Corte di Cassazione, III civile, ordinanza 1 settembre 2026, n. 24916

La Terza Sezione civile della Corte di cassazione ha accolto i primi tre motivi del ricorso proposto dai familiari di un paziente deceduto dopo avere contratto un’infezione durante un ricovero ospedaliero.

La Corte ha cassato la sentenza della Corte d’appello dell’Aquila n. 1226/2023 e ha rinviato la causa alla stessa Corte, in diversa composizione, anche per la regolazione delle spese del giudizio di legittimità.

La pronuncia ribadisce che, in materia di infezioni nosocomiali, il solo verificarsi dell’infezione non determina automaticamente la responsabilità della struttura sanitaria. Una volta provata, anche per presunzioni, l’origine ospedaliera dell’infezione, la struttura deve tuttavia dimostrare di avere adottato le cautele previste dalla normativa e dalle legesartis e di avere applicato i protocolli di prevenzione nel caso concreto.

Il caso esaminato

Il paziente era stato ricoverato il 27 ottobre 2013 presso un ospedale del capoluogo abruzzese in seguito a una caduta accidentale, che gli aveva provocato una frattura sottocapitata del femore destro. Il 30 ottobre era stato sottoposto a intervento chirurgico e il 7 novembre era stato dimesso.
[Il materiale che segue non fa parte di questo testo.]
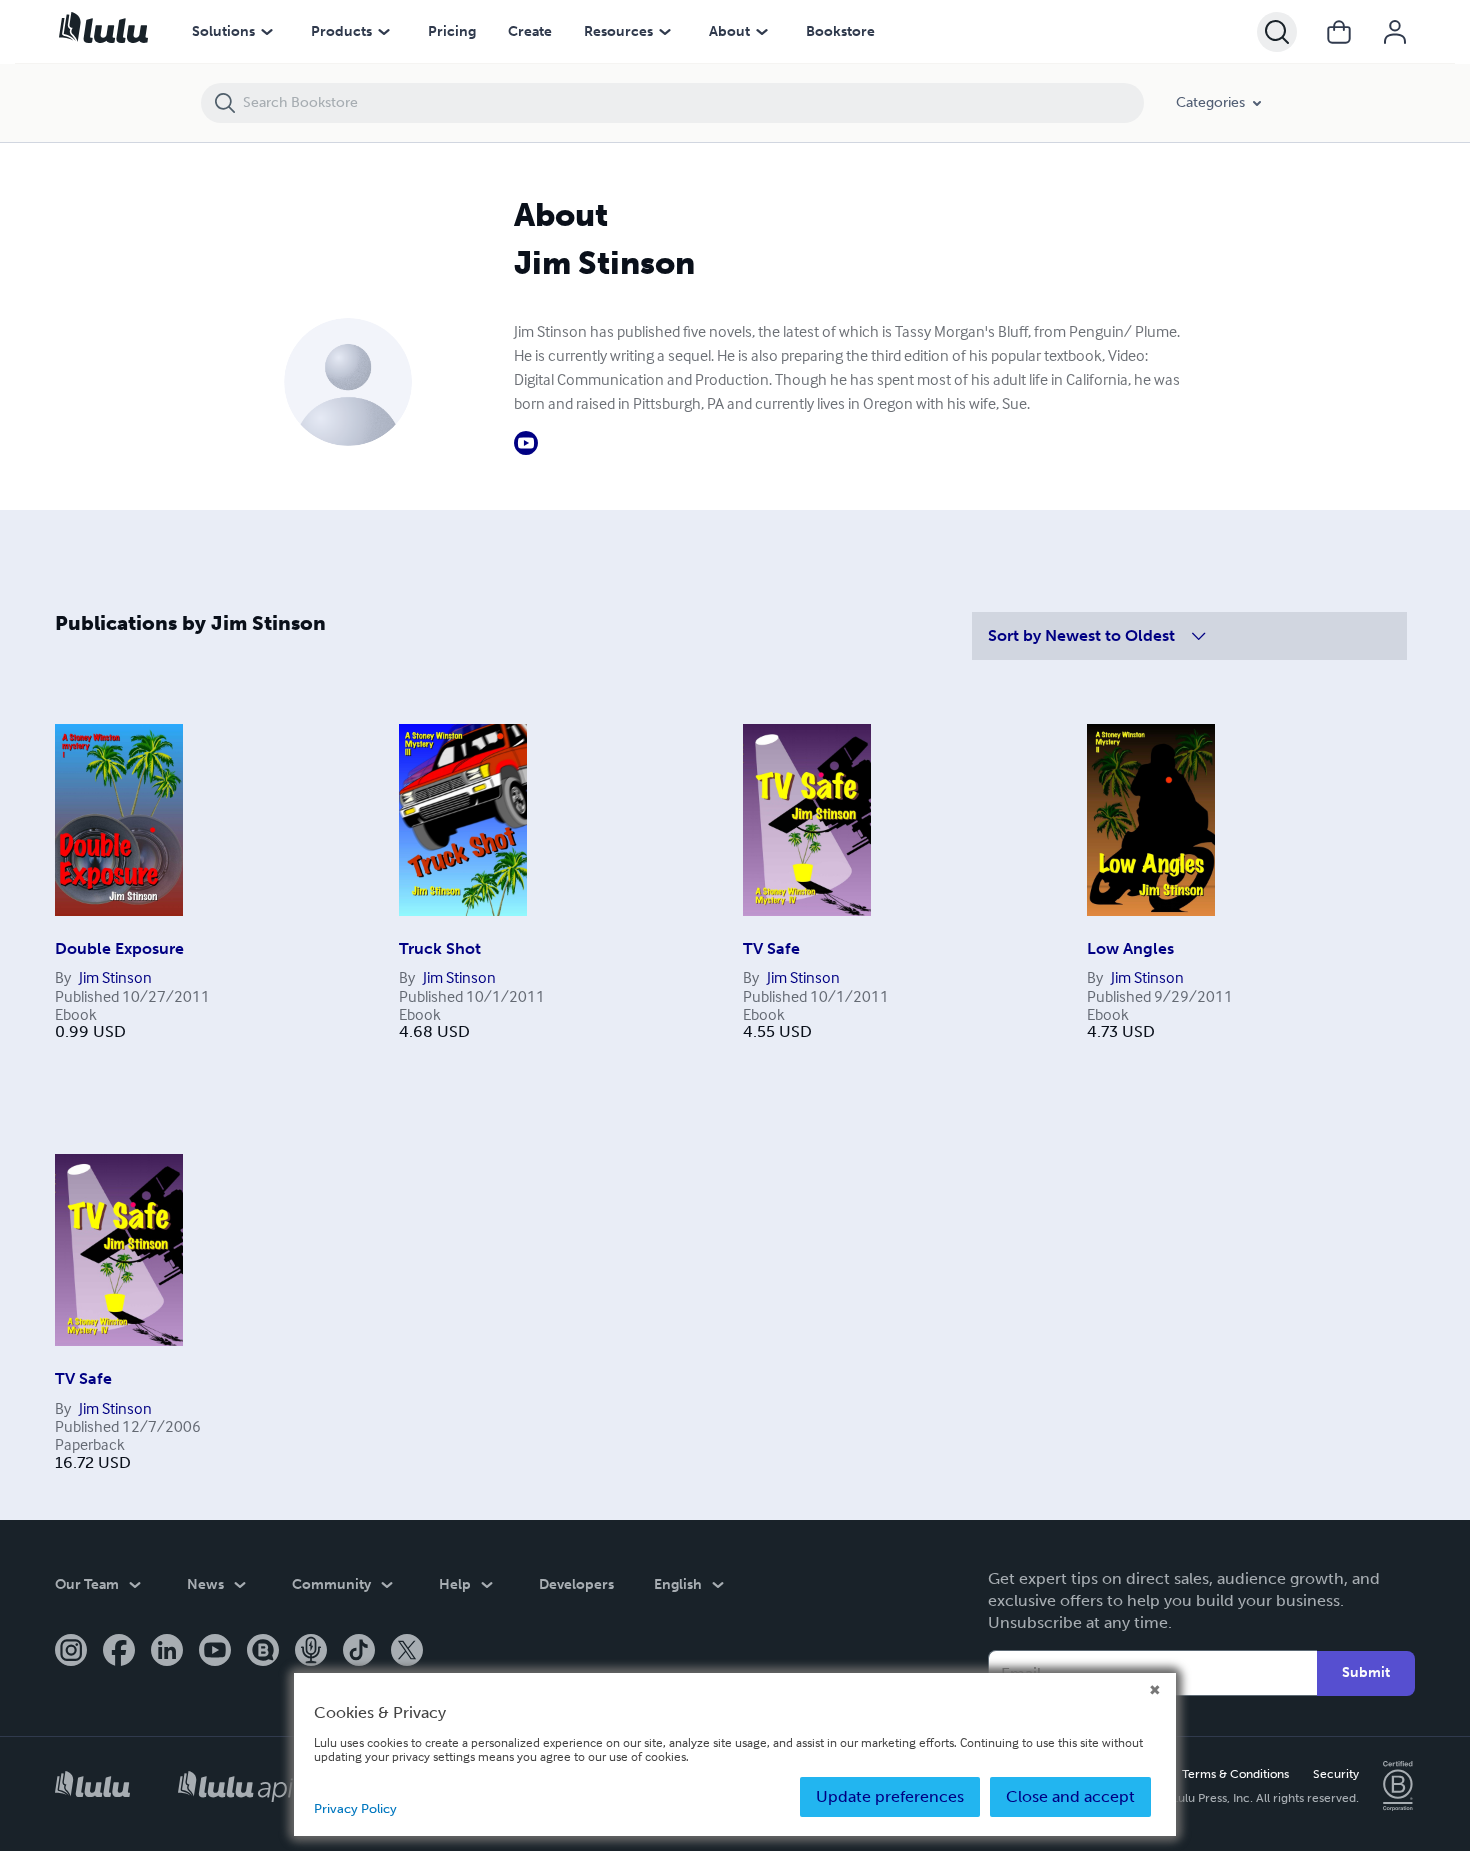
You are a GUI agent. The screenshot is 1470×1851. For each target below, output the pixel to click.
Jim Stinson (115, 977)
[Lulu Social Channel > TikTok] (359, 1652)
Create (530, 31)
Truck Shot (440, 948)
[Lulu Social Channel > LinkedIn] (167, 1652)
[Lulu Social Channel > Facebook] (119, 1652)
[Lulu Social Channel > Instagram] (71, 1652)
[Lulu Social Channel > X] (407, 1652)
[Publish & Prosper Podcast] (311, 1652)
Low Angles (1130, 948)
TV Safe (771, 948)
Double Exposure (119, 948)
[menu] (267, 32)
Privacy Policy (355, 1808)
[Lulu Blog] (263, 1652)
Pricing (452, 31)
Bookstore (840, 31)
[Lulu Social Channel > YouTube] (215, 1652)
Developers (576, 1584)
L’11 novembre era stato nuovamente ricoverato per vomito caffeano. Nel corso del secondo ricovero, un esame urinocolturale aveva rilevato un’infezione delle vie urinarie da Serratiamarcescens, resistente a diversi antibiotici. Nonostante la terapia mirata, il paziente era deceduto il 24 novembre 2013 per sepsi, infezione delle vie urinarie, cardiopatia ipertensiva e sindrome da immobilizzazione.
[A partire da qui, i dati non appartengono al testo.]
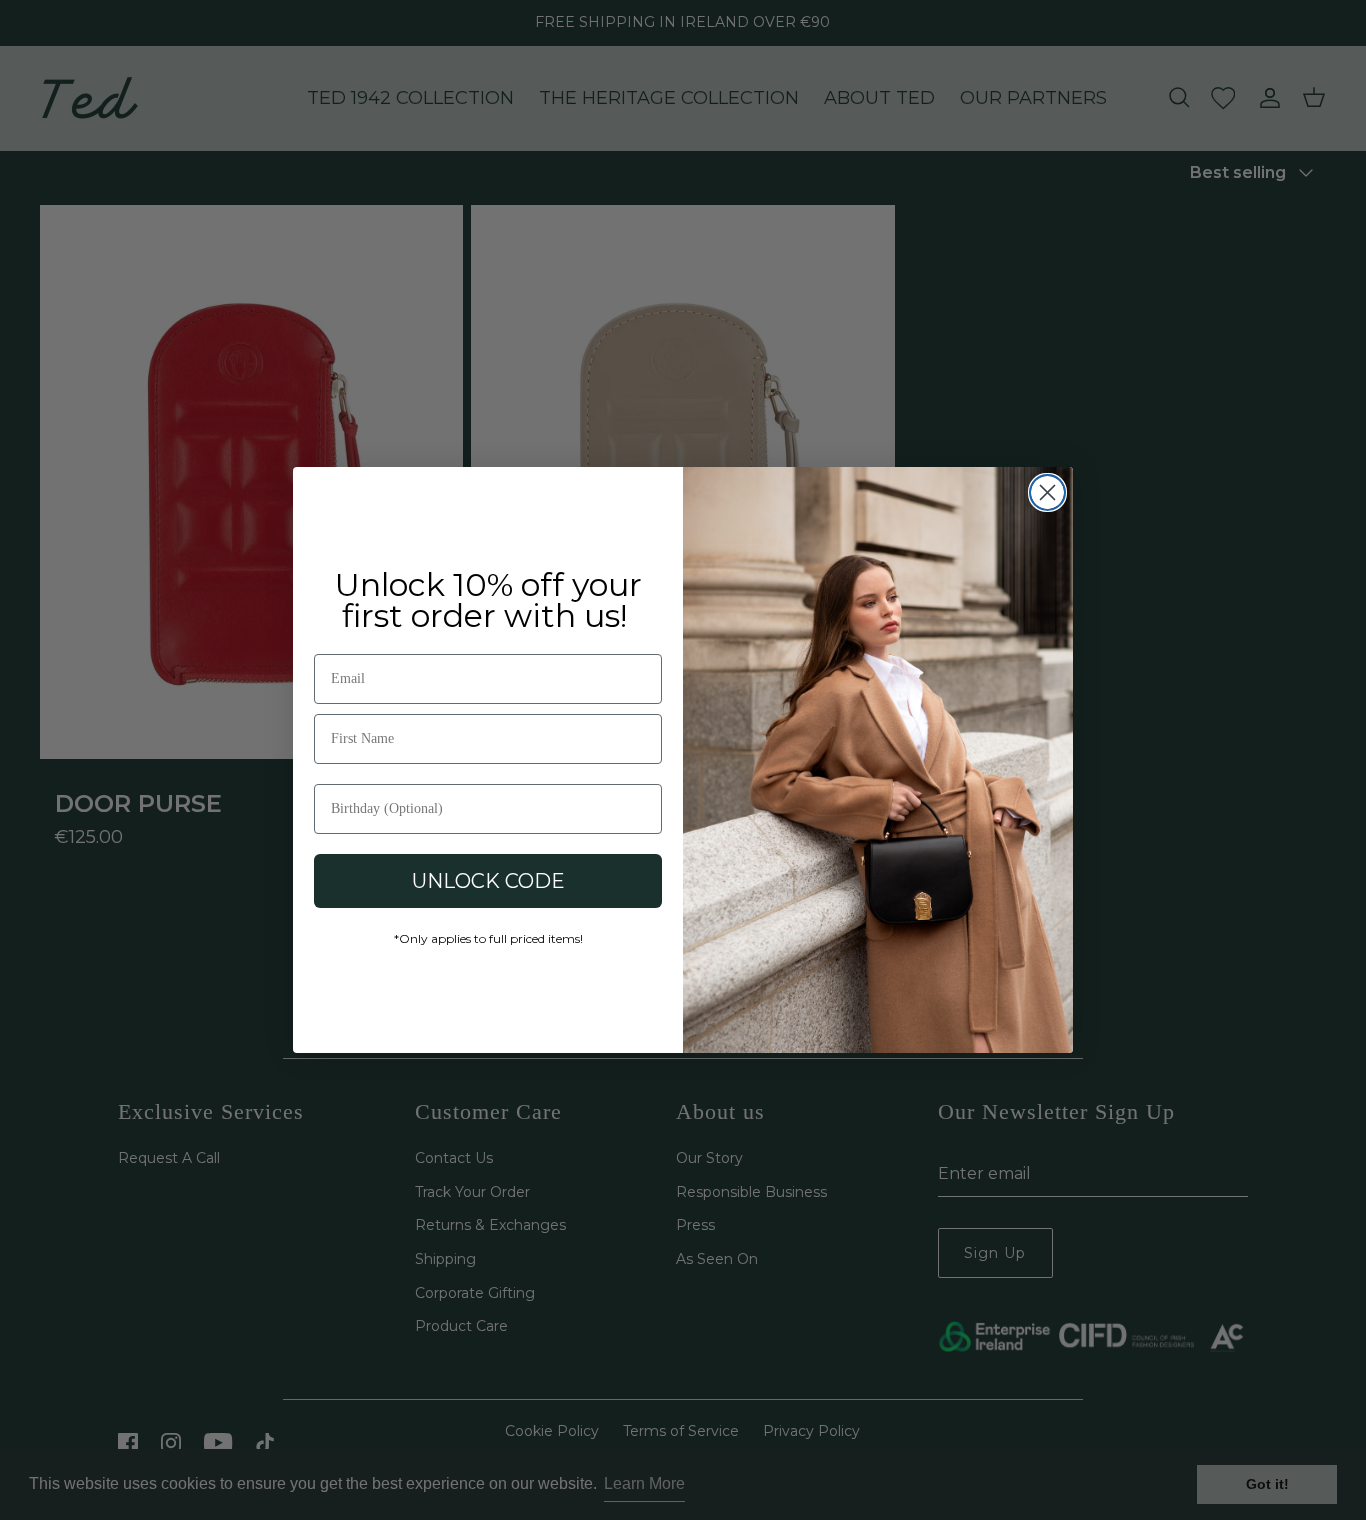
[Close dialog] (1047, 492)
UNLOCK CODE (488, 881)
I familiari avevano agito contro l’Azienda sanitaria locale, chiedendo il risarcimento dei danni patrimoniali e non patrimoniali subiti iure proprio e iure hereditario.

La consulenza tecnica d’ufficio aveva rilevato che l’ASL non aveva dimostrato di avere adottato tutte le misure necessarie a prevenire o ridurre al minimo il rischio di infezioni nosocomiali, indicate dalla legge e dalle linee guida internazionali. Il consulente aveva inoltre evidenziato criticità nella dimissione del 7 novembre, quando il paziente, pur non presentando febbre, aveva un quadro leucocitario instabile e in tendenziale crescita.
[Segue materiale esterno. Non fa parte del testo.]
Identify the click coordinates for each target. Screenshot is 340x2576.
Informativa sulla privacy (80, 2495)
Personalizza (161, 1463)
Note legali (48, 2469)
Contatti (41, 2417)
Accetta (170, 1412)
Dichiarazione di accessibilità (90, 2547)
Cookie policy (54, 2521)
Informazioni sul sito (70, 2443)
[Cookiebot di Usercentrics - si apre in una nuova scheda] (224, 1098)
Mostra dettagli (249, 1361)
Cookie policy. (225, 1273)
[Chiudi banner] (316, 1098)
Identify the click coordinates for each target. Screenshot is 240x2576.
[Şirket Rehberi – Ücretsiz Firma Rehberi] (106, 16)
Secondo i chiarimenti resi dal CTU, se il paziente non avesse contratto l’infezione, con alta probabilità avrebbe avuto una fisiologica sopravvivenza.

Le decisioni di merito

Il Tribunale aveva riconosciuto la responsabilità della struttura soltanto in relazione alla dimissione incauta, ritenendo che essa avesse anticipato il decesso. L’infezione era stata considerata una concausa dell’evento, ma non era stata attribuita a una carenza colposa della struttura.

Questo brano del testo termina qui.